3. Local trouble indications: A site can have an alarm panel with a trouble indicator, or a sounder indicating a communication problem. Then there are customers calling for service, technicians rolling trucks, etc. Very costly and embarrassing to the alarm company.

4. Runaway signals: The central station may call the alarm Dealer about these accounts telling them there are excessive signals. Many central stations have surcharge for these, which even if ultimately are credited, burn all kinds of time being dealt with and hurt the effectiveness of the monitoring service.

At Rapid Response, our SMART Team (Signal Management & Activity Reduction Team) monitors, tracks, and diagnoses the signal anomalies, including those mentioned above, to proactively address excessive signals.

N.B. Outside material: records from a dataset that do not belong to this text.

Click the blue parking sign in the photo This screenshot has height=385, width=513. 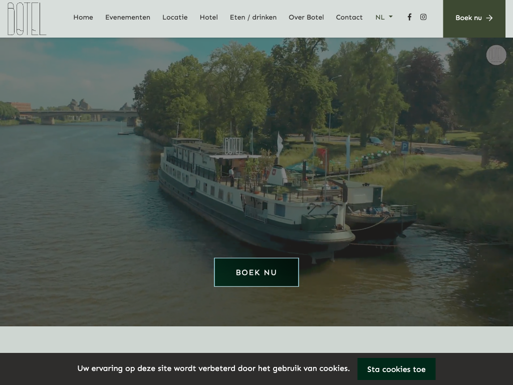pyautogui.click(x=404, y=147)
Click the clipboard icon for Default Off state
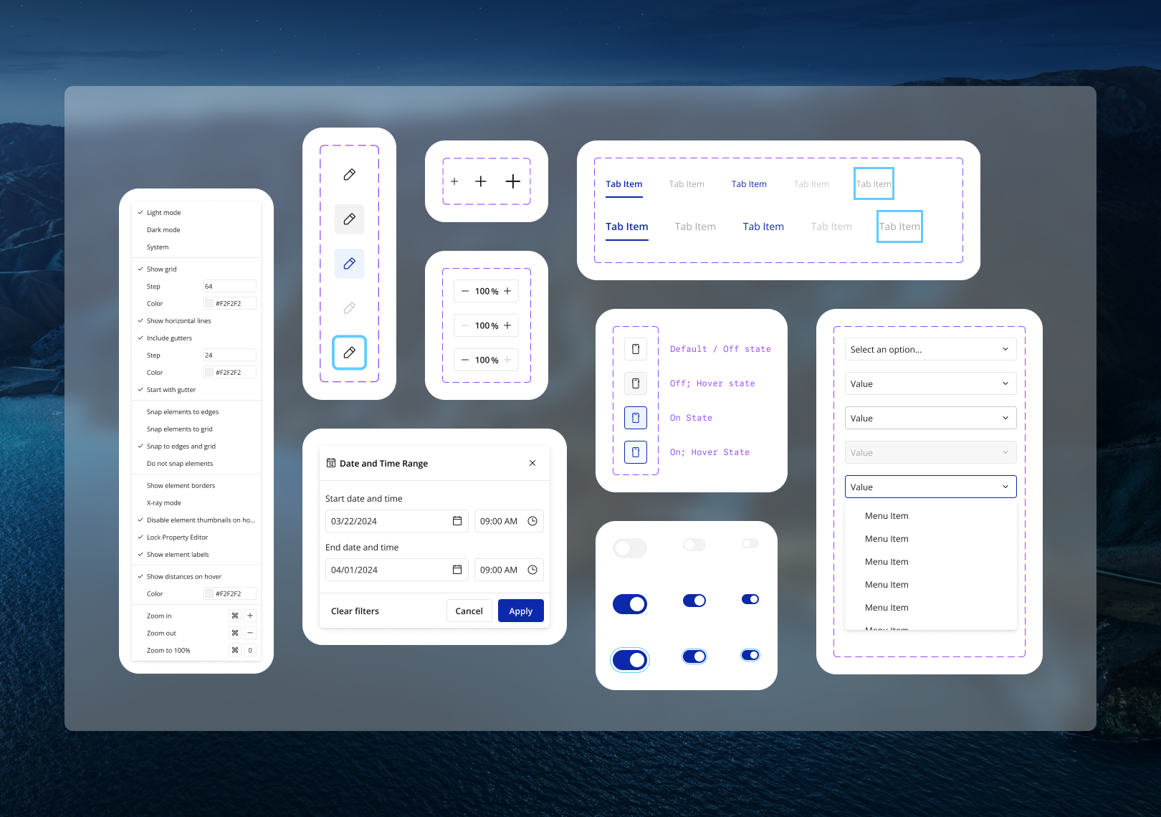The width and height of the screenshot is (1161, 817). click(636, 349)
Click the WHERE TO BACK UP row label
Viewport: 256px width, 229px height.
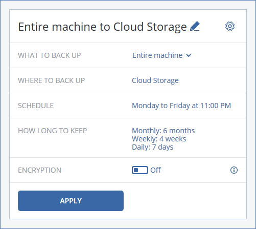(51, 80)
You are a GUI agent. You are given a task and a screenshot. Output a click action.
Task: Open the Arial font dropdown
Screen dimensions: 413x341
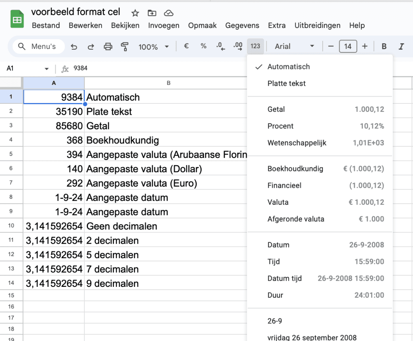pos(294,46)
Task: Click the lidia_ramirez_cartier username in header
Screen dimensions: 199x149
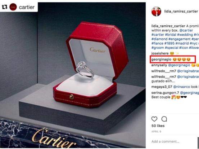Action: pyautogui.click(x=181, y=11)
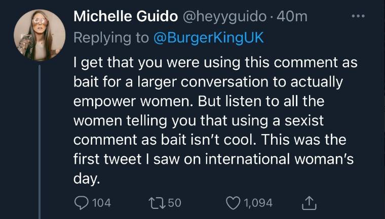Click the Michelle Guido display name
The height and width of the screenshot is (219, 385).
click(125, 16)
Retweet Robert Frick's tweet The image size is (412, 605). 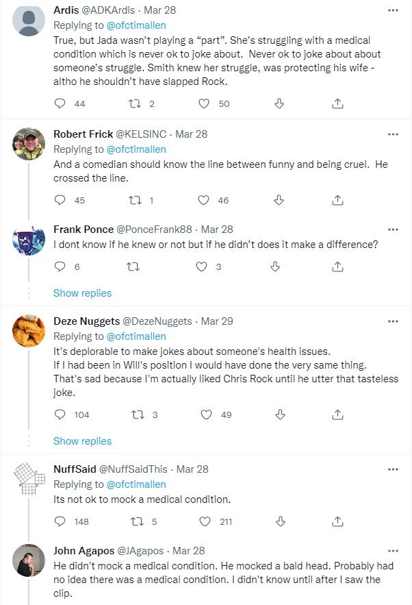(x=135, y=200)
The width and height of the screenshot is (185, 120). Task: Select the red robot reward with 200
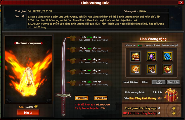(x=152, y=69)
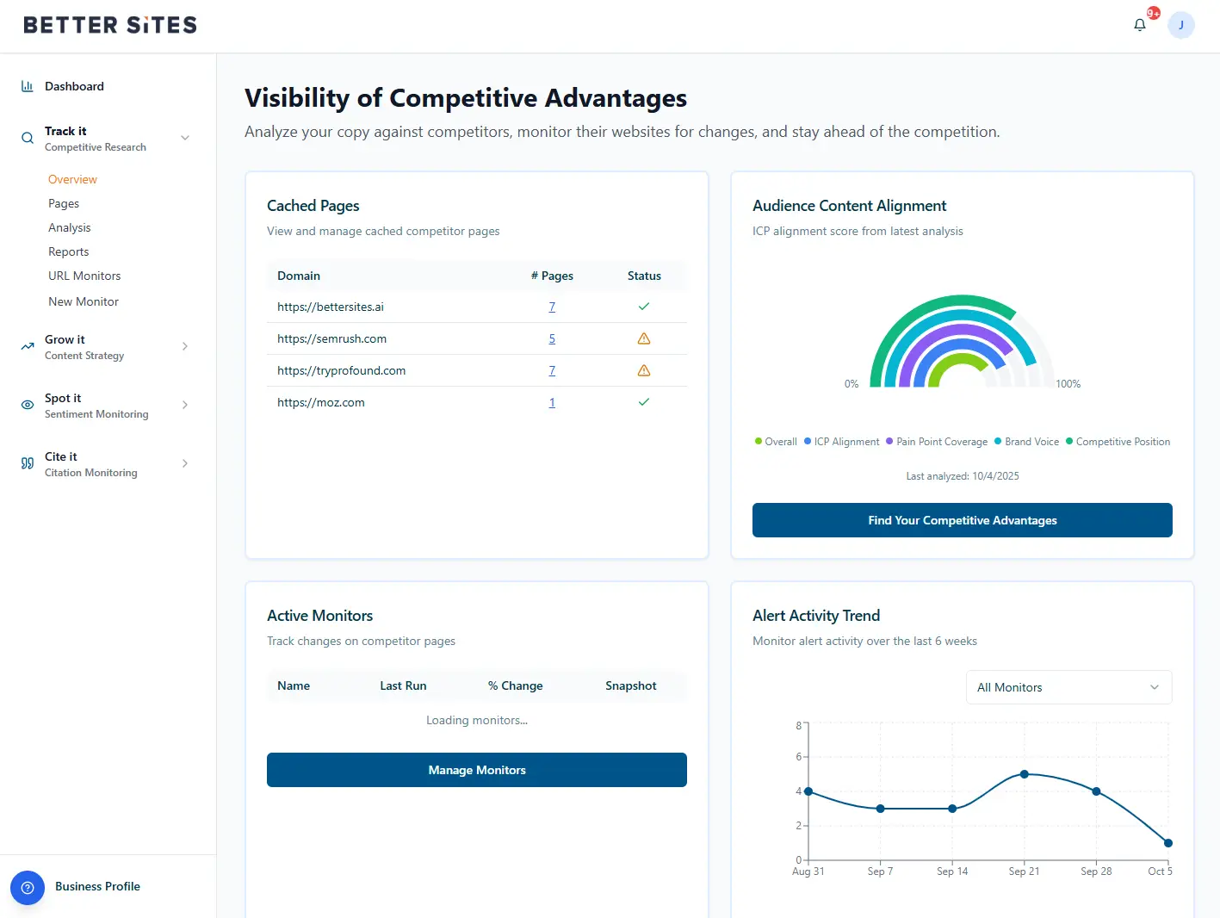
Task: Expand the Grow it section chevron
Action: click(x=185, y=346)
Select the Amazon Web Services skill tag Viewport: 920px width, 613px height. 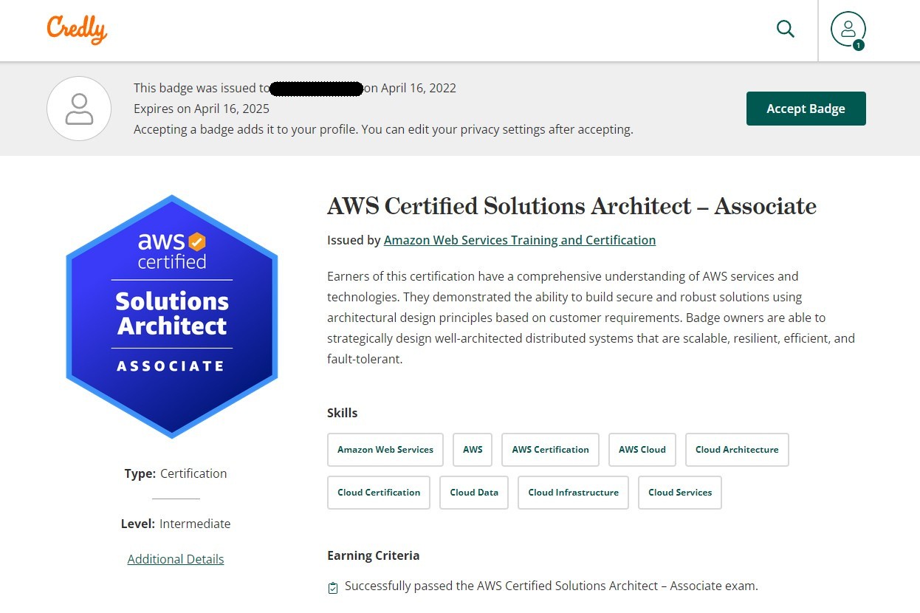(385, 450)
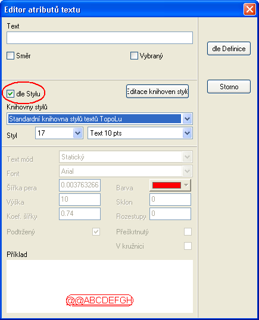259x320 pixels.
Task: Toggle the Vybraný checkbox
Action: (x=134, y=55)
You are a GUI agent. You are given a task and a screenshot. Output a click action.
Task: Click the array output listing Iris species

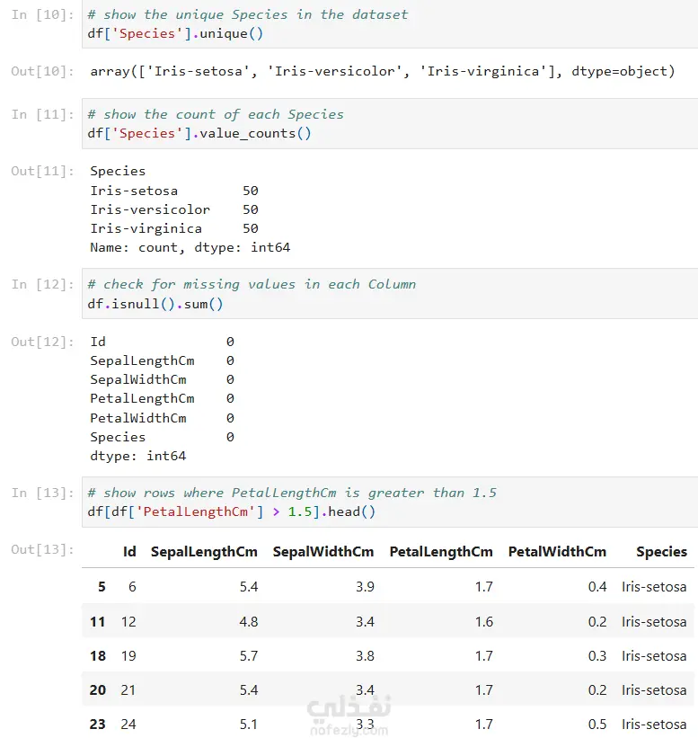point(382,71)
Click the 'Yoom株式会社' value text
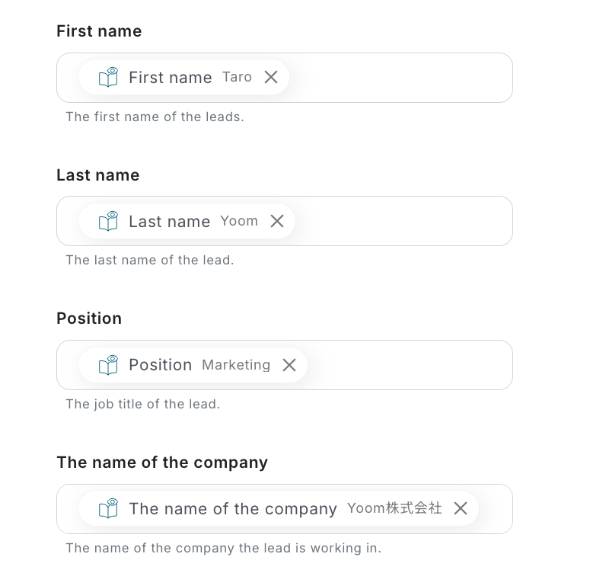 (394, 508)
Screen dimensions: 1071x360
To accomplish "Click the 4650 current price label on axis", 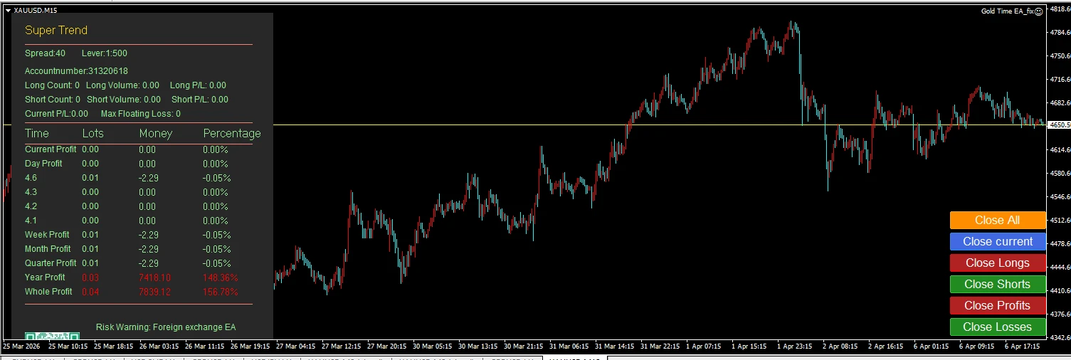I will point(1059,125).
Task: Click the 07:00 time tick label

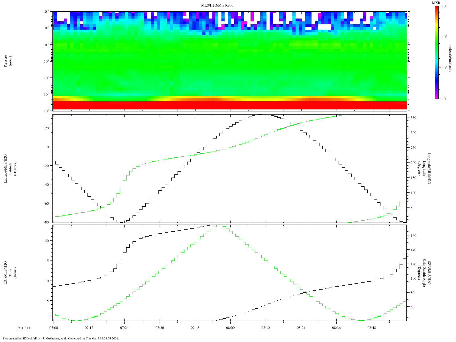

SIA — The Modern Alarm Communication Format

During the 90s, another alarm format called SIA was introduced by Sur-Gard and standardized in the industry. It does not use DTMF tones, and instead uses pure tones more like a modem would. One of the big differentiators is that it uses event codes with both letters and numbers, so the events are much more human-friendly. As an example, “BA” is used to refer to burglary alarms, and “AT” is used for AC Trouble (power failure).

SIA also distinguishes itself by its resilience to compression. Unlike older formats, such as Contact ID on VoIP, which can suffer from signal distortion when subjected to data compression, SIA minimizes these issues. The simplicity and clarity of its tone-based communication make it a robust choice for alarm signal transmission, and often monitoring centers will recommend that SIA be used.

Its history of effective alarm communication has made it a preferred choice for many industry professionals, as it can significantly enhance the efficiency and accuracy of alarm monitoring and response.

However, not even SIA is immune to technical challenges. Alarm panels and receivers still rely on precise timing to initiate the handshake and kissoff. As a result, issues related to buffering and signal delays persist. In some cases, delays in the kissoff signal may lead to multiple signals being transmitted. Additionally, handshake signal delays can result in missed signals.

Despite these technical nuances, the SIA format remains a pivotal player in the world of alarm communication. Its clarity, user-friendliness, and resilience to compression continue to make it a highly effective method of communication.

The journey through communication methods has been one of innovation, challenges, and adaptation. As we continue diving into the history of alarm communication, part 3 will cover IP and cellular communication.

In this ongoing evolution, our industry continues to harness the power of innovation to provide efficient and reliable professional monitoring services for our Dealers and their customers.